---------- Source records ----------

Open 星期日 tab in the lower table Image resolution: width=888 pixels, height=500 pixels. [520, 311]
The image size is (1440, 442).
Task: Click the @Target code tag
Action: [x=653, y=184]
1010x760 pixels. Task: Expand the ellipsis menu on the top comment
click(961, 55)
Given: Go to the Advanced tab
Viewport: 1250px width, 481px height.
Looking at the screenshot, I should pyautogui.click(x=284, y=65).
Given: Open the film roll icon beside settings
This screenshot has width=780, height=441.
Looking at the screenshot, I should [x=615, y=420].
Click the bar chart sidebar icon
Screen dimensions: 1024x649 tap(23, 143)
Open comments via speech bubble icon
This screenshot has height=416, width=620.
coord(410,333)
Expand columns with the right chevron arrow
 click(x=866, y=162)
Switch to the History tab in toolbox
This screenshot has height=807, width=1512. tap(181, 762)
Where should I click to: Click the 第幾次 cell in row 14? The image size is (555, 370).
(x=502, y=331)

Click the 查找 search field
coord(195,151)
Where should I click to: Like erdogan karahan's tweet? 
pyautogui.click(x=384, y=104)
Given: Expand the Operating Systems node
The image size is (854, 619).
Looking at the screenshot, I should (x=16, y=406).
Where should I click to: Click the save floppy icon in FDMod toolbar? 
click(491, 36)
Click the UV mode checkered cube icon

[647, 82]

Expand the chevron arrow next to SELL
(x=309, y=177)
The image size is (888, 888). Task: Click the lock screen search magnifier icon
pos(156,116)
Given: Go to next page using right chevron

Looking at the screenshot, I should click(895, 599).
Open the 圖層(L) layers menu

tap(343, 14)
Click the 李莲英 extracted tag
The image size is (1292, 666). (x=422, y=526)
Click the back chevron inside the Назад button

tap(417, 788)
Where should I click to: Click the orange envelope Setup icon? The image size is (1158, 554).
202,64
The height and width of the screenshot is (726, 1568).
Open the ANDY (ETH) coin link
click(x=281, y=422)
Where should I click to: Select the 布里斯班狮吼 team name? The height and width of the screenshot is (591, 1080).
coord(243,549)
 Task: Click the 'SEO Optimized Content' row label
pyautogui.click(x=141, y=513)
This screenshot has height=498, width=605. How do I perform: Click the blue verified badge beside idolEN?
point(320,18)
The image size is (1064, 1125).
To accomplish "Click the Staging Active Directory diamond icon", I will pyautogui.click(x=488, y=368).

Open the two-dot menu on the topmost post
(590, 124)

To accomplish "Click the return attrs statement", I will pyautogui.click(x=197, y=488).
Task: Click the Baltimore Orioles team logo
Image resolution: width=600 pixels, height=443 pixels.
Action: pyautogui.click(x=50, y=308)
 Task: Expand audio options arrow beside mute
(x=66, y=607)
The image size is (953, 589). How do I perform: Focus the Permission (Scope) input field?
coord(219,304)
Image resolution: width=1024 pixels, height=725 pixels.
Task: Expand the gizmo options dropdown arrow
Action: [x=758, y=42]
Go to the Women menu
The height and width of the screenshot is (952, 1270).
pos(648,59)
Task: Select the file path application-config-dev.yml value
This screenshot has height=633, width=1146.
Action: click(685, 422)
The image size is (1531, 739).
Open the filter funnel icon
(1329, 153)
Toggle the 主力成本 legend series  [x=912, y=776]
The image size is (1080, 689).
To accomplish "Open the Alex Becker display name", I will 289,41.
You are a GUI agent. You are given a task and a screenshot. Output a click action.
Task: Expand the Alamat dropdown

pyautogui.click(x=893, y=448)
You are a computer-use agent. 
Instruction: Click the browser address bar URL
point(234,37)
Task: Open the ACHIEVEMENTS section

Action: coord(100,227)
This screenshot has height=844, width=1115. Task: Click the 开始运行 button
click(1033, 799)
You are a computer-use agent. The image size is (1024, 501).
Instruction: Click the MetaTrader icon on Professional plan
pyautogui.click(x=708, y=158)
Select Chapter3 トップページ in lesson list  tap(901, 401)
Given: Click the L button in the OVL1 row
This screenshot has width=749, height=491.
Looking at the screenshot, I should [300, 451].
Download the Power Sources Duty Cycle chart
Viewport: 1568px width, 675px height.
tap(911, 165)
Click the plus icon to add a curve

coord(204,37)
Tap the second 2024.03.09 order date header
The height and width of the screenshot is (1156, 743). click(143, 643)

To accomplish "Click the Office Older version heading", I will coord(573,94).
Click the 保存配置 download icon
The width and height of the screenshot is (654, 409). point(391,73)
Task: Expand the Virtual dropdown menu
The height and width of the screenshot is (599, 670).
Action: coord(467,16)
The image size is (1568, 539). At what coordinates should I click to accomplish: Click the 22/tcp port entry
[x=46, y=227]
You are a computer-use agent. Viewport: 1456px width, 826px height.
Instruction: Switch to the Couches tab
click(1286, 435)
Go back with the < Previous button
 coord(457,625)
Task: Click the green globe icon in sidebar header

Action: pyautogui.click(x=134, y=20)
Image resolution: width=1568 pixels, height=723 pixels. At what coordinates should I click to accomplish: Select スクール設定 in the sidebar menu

----------

- [How to complete this task]: Your output should consist solely of the lines from the beginning of the entries through the line containing "Given: Open the", reproduced exactly.

- [Task solution]:
Open 星期日 tab in the lower table Image resolution: width=888 pixels, height=500 pixels. [520, 311]
The image size is (1440, 442).
Task: Click the @Target code tag
Action: [x=653, y=184]
1010x760 pixels. Task: Expand the ellipsis menu on the top comment
click(961, 55)
Given: Go to the Advanced tab
Viewport: 1250px width, 481px height.
Looking at the screenshot, I should pyautogui.click(x=284, y=65).
Given: Open the film roll icon beside settings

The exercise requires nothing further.